_What is asked_
1. Answer these questions about the passage below on Ethiopian art of the Gondar period:
(a) In which two centuries was the classical, Byzantine style of Ethiopian art characteristic?
(b) In what year did Gondar become the capital of the Ethiopian realm?
(c) What kind of palaces was the city of Gondar famous for?
2. Could you extend the passage below on Ethiopian art of the Gondar period, picking up right after its final sentence?

_Passage_
..............................

Articles in this series:
Series: Religious Art and Manuscripts
03. Artistic Developments of the Gondar Period
The classical, Byzantine, style of Ethiopian art, characteristic of the fifteenth and sixteenth centuries, developed significantly in the seventeenth century. This was the so-called Gondar period, so named after the city of that name, in the north-west of the country, which became the capital of the Ethiopian realm in 1636.
This period, which witnessed the construction of the city’s famous castle-like palaces, and the development of a more urban form of court life, may likewise have seen the expansion, and reorganisation, of scriptoria for the making of manuscripts.
Art as Seen by the Artist
The period also coincided with a significant opening up of Ethiopian art, and in particular with the depiction of Ethiopian scenes, and Ethiopian life, as actually seen by the artist.

..............................

_Listed entries_

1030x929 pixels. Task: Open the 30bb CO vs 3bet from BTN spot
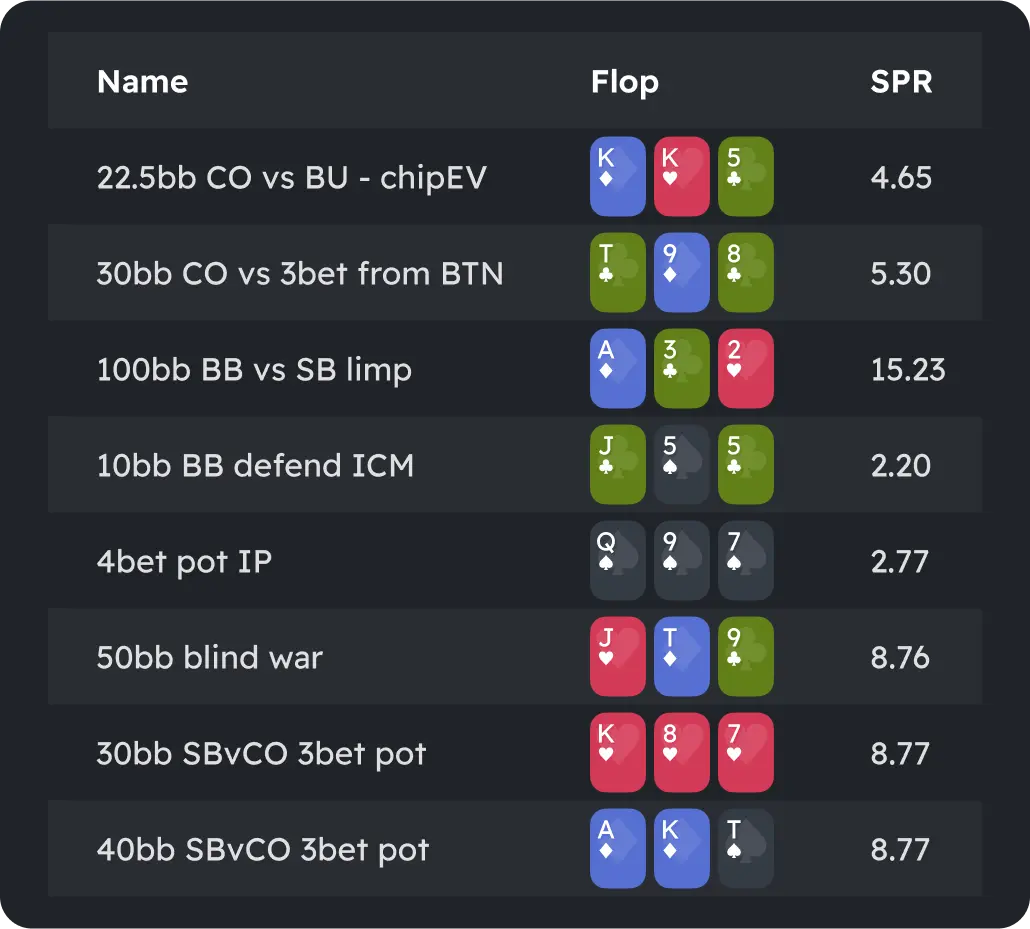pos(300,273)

..............................

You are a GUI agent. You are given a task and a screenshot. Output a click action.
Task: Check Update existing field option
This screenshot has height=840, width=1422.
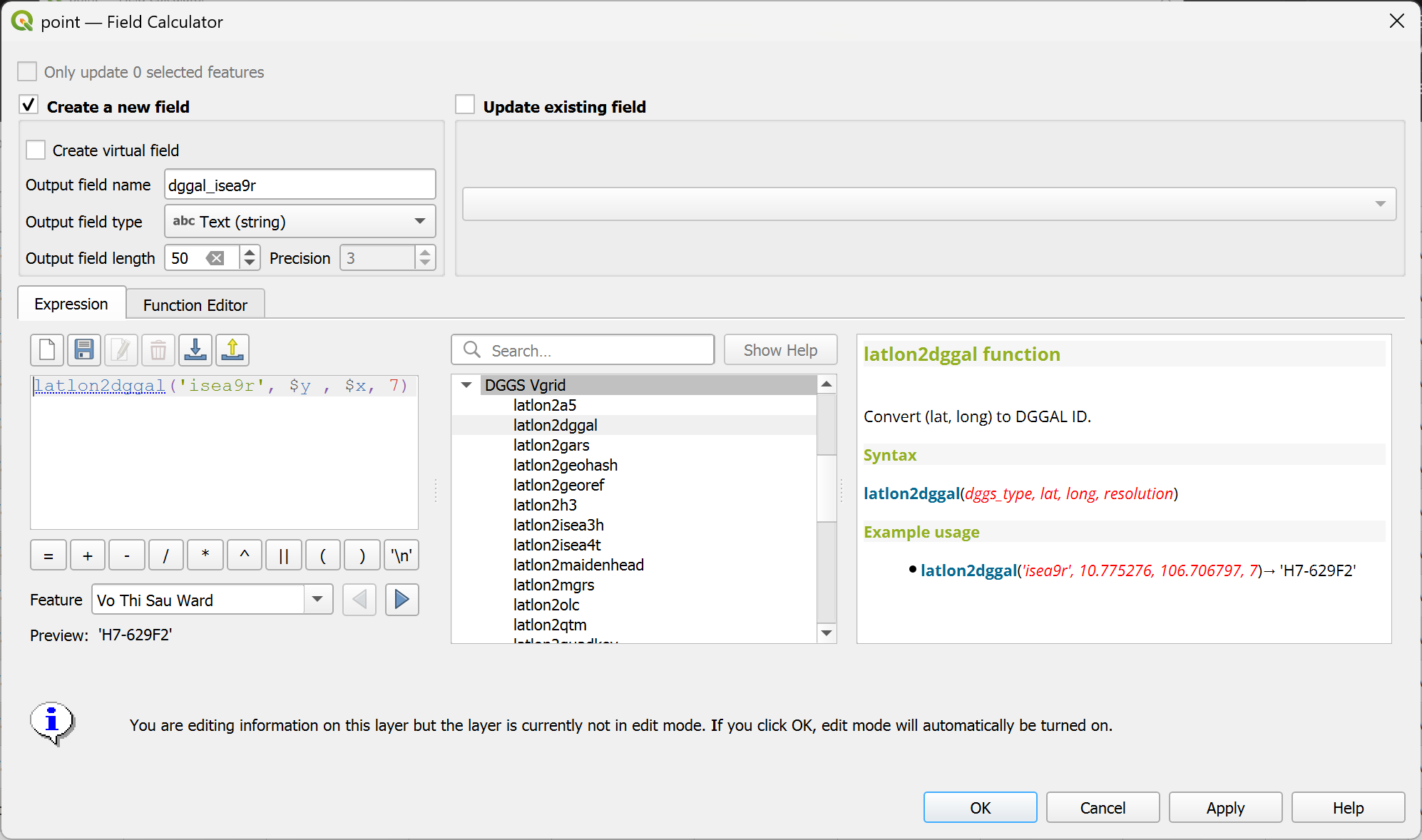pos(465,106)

..............................

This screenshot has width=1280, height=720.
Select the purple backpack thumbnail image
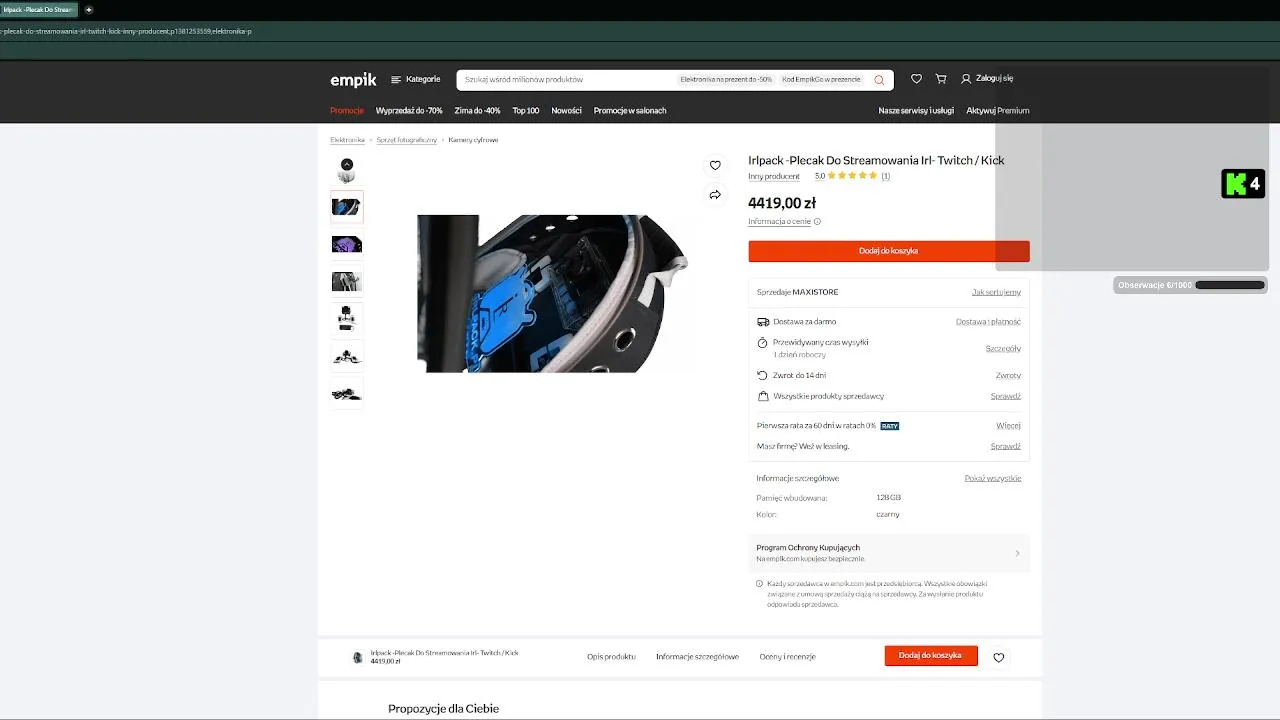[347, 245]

..............................

_Answers by task_
1.
(a) The fifteenth and sixteenth centuries.
(b) 1636.
(c) Castle-like palaces.

2.
Ethiopian art in this period remained religious in both purpose and content, and continued to be devoted almost exclusively to Biblical and other religious themes. Paintings were, however, steadily being Ethiopianised. The old Ethiopian artistic rules, such as good persons being shown in full face, with two eyed, and evil people in profile, with one eye, were retained, and paintings continued to be devoid of perspective. It became, however, common to depict Biblical personages as dressed in Ethiopian clothing, riding mules or horses with typical Ethiopian saddles, stirrups (often to hold only the big toe!) and other trappings, as well as carrying contemporary Ethiopian spears, shields and other weapons. Banquet scenes would depict Ethiopian-style pots, the masob, or typical Ethiopian basket table, and the barelle, or Ethiopian drinking-glass. Ploughing would likewise be very visibly carried out by Ethiopian zebu, or humped, oxen, pulling traditional Ethiopian ploughs, and kings and queens would be wearing Ethiopianstyle crowns. Such paintings, unlike those of earlier times, are thus documents of fundamental importance for Ethiopian social history.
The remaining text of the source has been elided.